La candidature à l’appel à projets du Fonds national de Prévention de la CNRACL sur la prévention des risques professionnels et l’amélioration des conditions de travail des auxiliaires de puériculture constitue une très bonne nouvelle et un signal positif dans la prise en compte de cette usure.

De nombreux éléments vont particulièrement dans le bon sens et rejoignent nos constats, revendications que nous avons pu faire également dans le cadre du CHSCT :

  • Le fait que soit bien prise en compte l’usure psychologique en plus de l’usure plus évidente de l’usure physique
  • La méthode participative et active des professionnelles, en y ajoutant un point de vigilance sur le temps et l’énergie que cela va prendre, dans un contexte de profond changement déjà la DPE avec la PSU et le changement organisation du temps de travail.
  • Le partage d’expériences avec d’autres collectivités ou organismes
  • L’accompagnement par des intervenants extérieurs
  • L’état des lieux approfondi et partagé avec les OS. En plus des éléments cités dans le rapport, la CFDT sera attentive à l’intégration également d’une analyse quantitative et qualitative de l’absentéisme.
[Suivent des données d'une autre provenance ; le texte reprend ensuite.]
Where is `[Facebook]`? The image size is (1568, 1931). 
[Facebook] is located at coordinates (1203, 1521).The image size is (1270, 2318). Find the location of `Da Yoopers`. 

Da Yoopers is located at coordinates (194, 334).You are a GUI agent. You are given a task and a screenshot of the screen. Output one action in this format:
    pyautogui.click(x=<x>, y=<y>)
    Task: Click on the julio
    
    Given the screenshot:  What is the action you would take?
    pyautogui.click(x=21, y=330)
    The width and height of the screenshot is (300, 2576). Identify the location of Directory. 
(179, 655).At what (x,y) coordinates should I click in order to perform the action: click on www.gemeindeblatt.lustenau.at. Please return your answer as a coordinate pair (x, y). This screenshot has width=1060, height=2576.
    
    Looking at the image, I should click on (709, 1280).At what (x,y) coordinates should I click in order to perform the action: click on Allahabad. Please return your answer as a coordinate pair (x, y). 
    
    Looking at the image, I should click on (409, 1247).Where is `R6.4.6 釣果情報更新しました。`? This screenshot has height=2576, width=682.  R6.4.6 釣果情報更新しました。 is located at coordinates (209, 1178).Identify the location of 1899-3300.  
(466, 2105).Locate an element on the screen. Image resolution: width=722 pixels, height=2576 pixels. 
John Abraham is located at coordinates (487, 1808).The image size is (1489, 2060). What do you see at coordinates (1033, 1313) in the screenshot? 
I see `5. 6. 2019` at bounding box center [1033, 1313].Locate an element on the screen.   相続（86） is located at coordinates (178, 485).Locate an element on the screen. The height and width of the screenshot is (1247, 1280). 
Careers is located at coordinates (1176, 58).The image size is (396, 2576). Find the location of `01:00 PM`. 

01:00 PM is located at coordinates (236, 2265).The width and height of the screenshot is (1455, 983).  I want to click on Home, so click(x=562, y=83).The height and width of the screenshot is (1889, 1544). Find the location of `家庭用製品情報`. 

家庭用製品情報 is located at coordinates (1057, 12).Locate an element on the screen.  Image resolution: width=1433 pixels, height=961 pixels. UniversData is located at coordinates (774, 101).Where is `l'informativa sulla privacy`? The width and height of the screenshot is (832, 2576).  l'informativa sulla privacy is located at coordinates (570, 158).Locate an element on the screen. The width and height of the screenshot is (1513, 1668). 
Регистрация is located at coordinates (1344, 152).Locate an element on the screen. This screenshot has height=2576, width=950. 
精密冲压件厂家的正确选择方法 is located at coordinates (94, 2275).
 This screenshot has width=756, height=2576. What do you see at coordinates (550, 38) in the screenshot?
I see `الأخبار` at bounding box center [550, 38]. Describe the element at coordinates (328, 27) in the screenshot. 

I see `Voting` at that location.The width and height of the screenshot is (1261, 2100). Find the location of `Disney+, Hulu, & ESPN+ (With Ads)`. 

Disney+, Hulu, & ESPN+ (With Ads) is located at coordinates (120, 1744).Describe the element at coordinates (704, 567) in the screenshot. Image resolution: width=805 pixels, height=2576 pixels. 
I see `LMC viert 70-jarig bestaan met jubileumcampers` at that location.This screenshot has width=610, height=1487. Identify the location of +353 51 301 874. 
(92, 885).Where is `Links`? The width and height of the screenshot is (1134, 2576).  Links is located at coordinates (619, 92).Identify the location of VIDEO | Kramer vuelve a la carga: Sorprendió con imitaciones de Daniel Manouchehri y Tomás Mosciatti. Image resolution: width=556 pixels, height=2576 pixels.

Cela facilitera et favorisera l’évaluation de la diminution effective de l’absentéisme.
  • Une meilleure reconnaissance de la professionnalisation de plus en plus importante de ces métiers, traditionnellement associés aux fonctions maternelles et féminines et qui a conduit à une sous-évaluation de l’usure physique et psychologique.
  • Une meilleure personnalisation de l’accompagnement à une évolution professionnelle, en lien également avec le plan de développement des compétences de la DPE et de la DSS en général

2 bémols cependant :

Nous regrettons que ne soit pas précisé dans le rapport, contrairement à ce qui a pu se dire dans nos échanges, le fait que les EJE et surtout les AT ne figurent pas dans les bénéficiaires et participantes à la démarche. Nous vous demandons un éclaircissement à ce sujet en séance.

Nous demandons également, comme nous avons pu le faire également dans nos échanges précédents, à ce que ce plan soit mis en œuvre, avec des moyens financiers et humains adéquat, même si la candidature n’aboutit pas. Pouvez-vous nous préciser ce point également en séance.